EJERCICIOS:
a. Reproduce al pie de la letra el pasaje del relato sobre el cruce de la frontera que empieza en "Claro que mis" y sigue hasta "volver a encontrar.".
b. Prosigue el relato sobre el cruce de la frontera desde el punto en que se detiene.

───── TEXTO SELECCIONADO

Claro que mis conocimientos sobre geografía, igual que el resto de cosas que sé sobre el mundo y la vida en general, se los debo al cine, y había confundido Sonora con Sinaloa, el estado de donde vienen los mafiosos del cártel que persigue a Walter White en Breaking Bad. Y eso que Sinaloa ni siquiera está debajo del hogar de los White, en Nuevo México, sino al sur de Sonora y Chihuaha. Tal vez debería empezar a aprender en algún momento a distinguir entre ficción y realidad, me dije, haciendo un apunte mental en algún polvoriento rincón de mi cerebro que no he podido volver a encontrar.

—Siempre que subo a uno de estos camiones para pasar a San Diego ocurre lo mismo —comentó sonriendo al escuchar el suspiro general que se produjo en el interior del automóvil cuando nos incorporamos a la autopista y comprobamos que la cola de coches estaba tan inmóvil como la de los viajeros a pie—. Nunca aprendo. Aunque esto no es nada comparado con Texas. Una vez, con una amiga, entramos a Estados Unidos por... ¿cómo se llama esa ciudad de Texas?

—El Paso —dije, celebrando haber acertado por una vez.

—El Paso está en Nuevo México.

—Ah. ¡Aguas Negras, entonces! —recordé de repente a un amigo mexicano que había conocido en Madrid y que era, precisamente, de aquella ciudad fronteriza.

──────────
───── SEGMENTO DE DATOS

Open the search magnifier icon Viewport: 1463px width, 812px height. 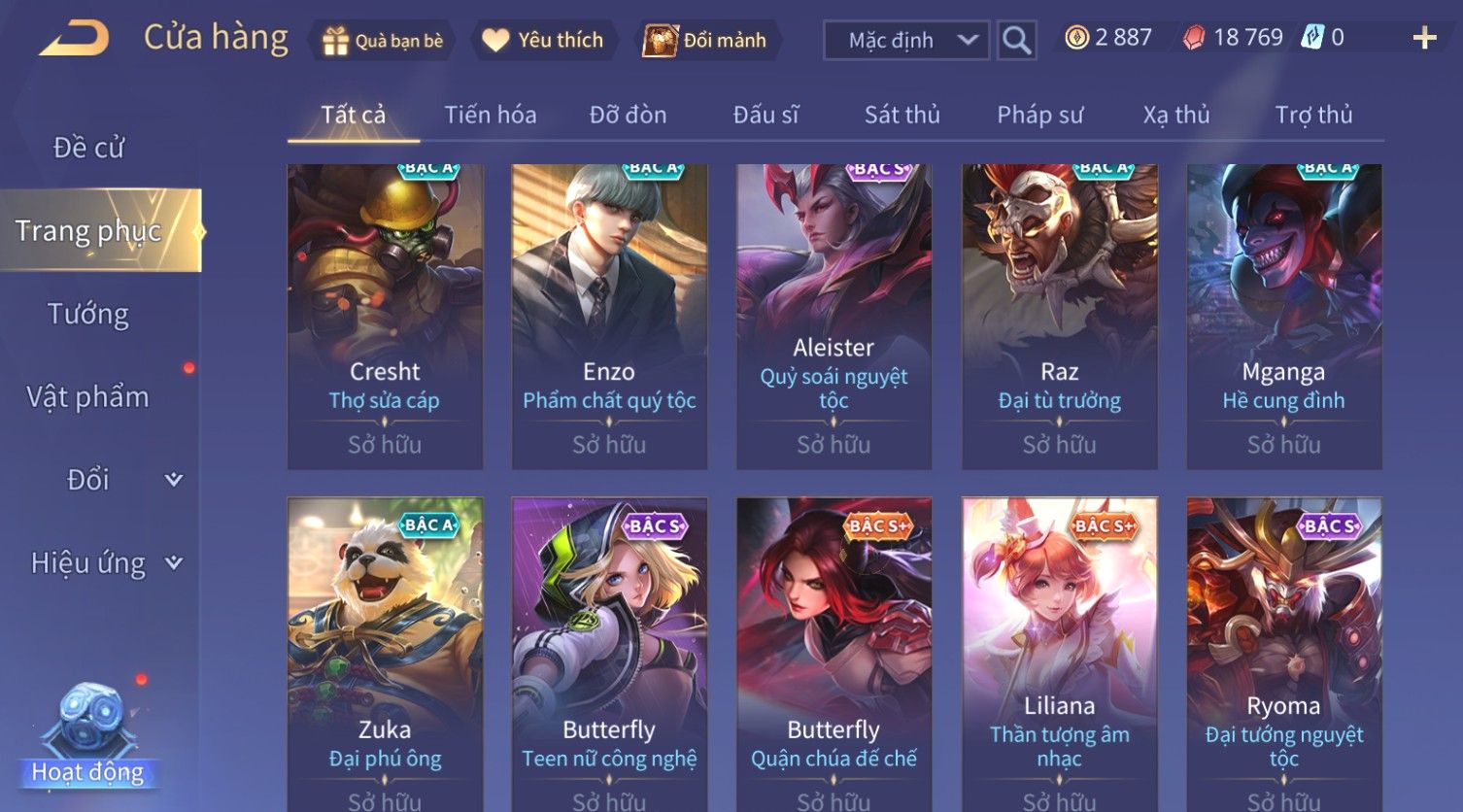click(1016, 40)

──────────

RESPUESTAS:
a.
Claro que mis conocimientos sobre geografía, igual que el resto de cosas que sé sobre el mundo y la vida en general, se los debo al cine, y había confundido Sonora con Sinaloa, el estado de donde vienen los mafiosos del cártel que persigue a Walter White en Breaking Bad. Y eso que Sinaloa ni siquiera está debajo del hogar de los White, en Nuevo México, sino al sur de Sonora y Chihuaha. Tal vez debería empezar a aprender en algún momento a distinguir entre ficción y realidad, me dije, haciendo un apunte mental en algún polvoriento rincón de mi cerebro que no he podido volver a encontrar.

b.
—No. Se llama Piedras Negras. Pero la ciudad que digo es otra... Bueno, el caso es que estábamos a punto de cruzar la frontera cuando...

Días más tarde, Joana, una profesora de la Universidad Estatal de San Diego nacida en Mexicali, me confesó que la primera impresión que los españoles solemos dar a los mexicanos es la de ser unos listillos arrogantes, más chulos que un charro; lo cual no puede ser de otra manera tratándose España de un país donde se utiliza el imperativo para pedir en los bares añadiendo "jefe" al final de cada frase. Así que retrospectivamente no puedo dejar de pensar que precisamente ese sería el modo en que pensaban sobre mí los pasajeros del camión pese a todos mis intentos por mimetizarme culturalmente en aquel ambiente utilizando mis escasos conocimientos sobre su país. El único mexicano que conozco es de Piedras Negras. Piedras Negras linda con Texas. Ergo, el único paso fronterizo que hay en Texas es Piedras Negras. Mi silogismo era, efectivamente, un epítome de la arrogancia propia del español.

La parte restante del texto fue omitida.